I was on very thin ice and I backed away a little. “That’s your inference.”
Westmore’s eyes glinted like nailheads, and he smiled frostily. “Danelaw wants to be sheriff more than anything else in the world.”
“Then send him over to Meyer’s house. The old man has some kind of a shooting-gallery rigged up in his basement. Danelaw may find some more of those .38 slugs that he’s been working with. And then again he may not.”
Chapter 22
Kate Kerrigan was waiting in my car.
“I was afraid I’d miss you,” she said when I opened the door. “I took a taxi down. Mr. MacGowan phoned from the powerhouse.”
“For me?”
“Yes, he’s on his way to my house to see you. He wasn’t very specific, but I think it’s something about his granddaughter. He asked me not to mention his call to anyone but you.”

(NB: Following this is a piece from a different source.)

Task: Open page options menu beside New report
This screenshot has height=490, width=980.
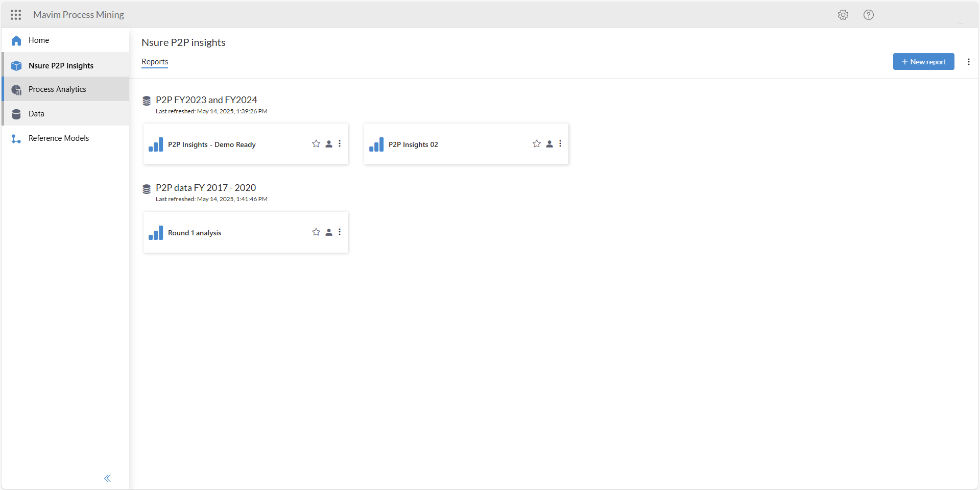Action: click(968, 62)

I got in and started the car. High school had let out. A few blocks from the courthouse, an advance guard of hotrods and jalopies stormed the streets, followed by an irregular army of boys in jeans and pretty, barelegged girls. Some of the girls were about the same age as Jo. I wondered what set her apart from them, what made the difference.
Kate changed the direction of my thoughts. “To think,” she said, “that I was one of those children, less than ten years ago. The luckiest one. Father was still alive then, and I was Homecoming queen, and the captain of the football team took me to the prom. I thought that everything was going to be wonderful, all the rest of my life. Why didn’t anyone tell me?”